In one embodiment of the present invention, a photomask includes a filter layer with a first etch characteristic and a first transmittance. A barrier layer with a second etch characteristic is formed on the filter layer. An absorber layer is formed on the barrier layer. The absorber layer includes the first etch characteristic and a second transmittance. The second etch characteristic of the barrier layer is inert to the etch processes used on the absorber and filter layers.
In an additional embodiment of the present invention, a method for manufacturing a photomask includes providing a photomask with a barrier layer located between an absorber layer and filter layer. A first pattern is formed on the absorber layer using a first etch process. The first etch process is stopped by the barrier layer. A second pattern is formed on the barrier layer by a second etch process. The second pattern is formed in the filter layer by using a third etch process.

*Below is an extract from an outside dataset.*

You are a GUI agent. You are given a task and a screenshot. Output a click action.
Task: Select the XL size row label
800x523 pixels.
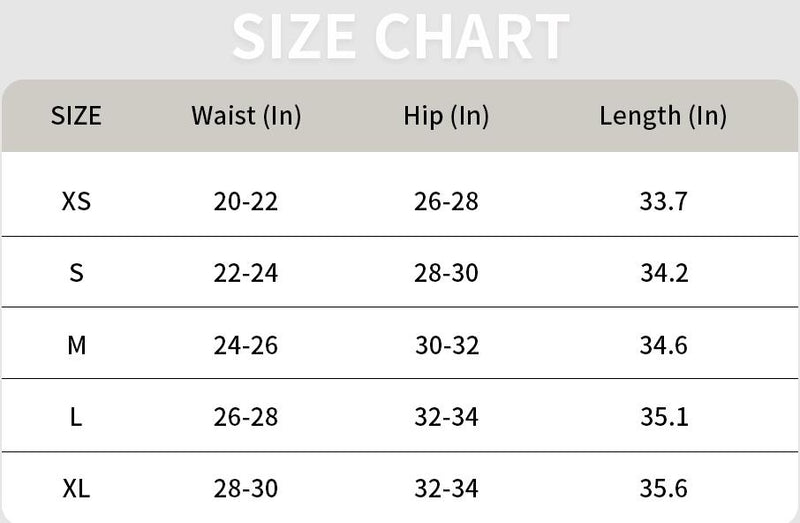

Important technical advantages of certain embodiments of the present invention include a photomask blank that decreases the time needed to fabricate a multi-tone photomask. The blank includes a pre-deposited filter layer formed on a substrate. Since the blank includes the filter layer, a photomask manufacturer does not have to interrupt a photomask manufacturing process to send the partially fabricated photomask to a third party supplier. Furthermore, the throughput and yield may increase since the extra handling steps associated with transporting the photomask between manufacturing facilities is eliminated.
Another important technical advantages of certain embodiments of the present invention includes a filter layer that may be optically measured and qualified before beginning a photomask fabrication process. Since the filter layer is deposited before a photomask fabrication process begins, the filter layer may be deposited according to specifications provided by a photomask manufacturer or a semiconductor manufacturer. The filter layer, therefore, may have a uniform thickness across the surface of a photomask. The filter layer may also be varied in composition to meet optical specifications of the manufacturer.
A further important technical advantage of certain embodiments of the present invention includes a barrier layer that prevents optical characteristics associated with a filter layer from changing over time. The barrier layer is formed on at least a portion of the filter layer and provides a protective coating that effectively seals areas of the filter layer not covered by an absorber layer. The barrier layer, therefore, protects the filter layer during a manufacturing process and prevents oxidation from altering the optical characteristics of the filter layer.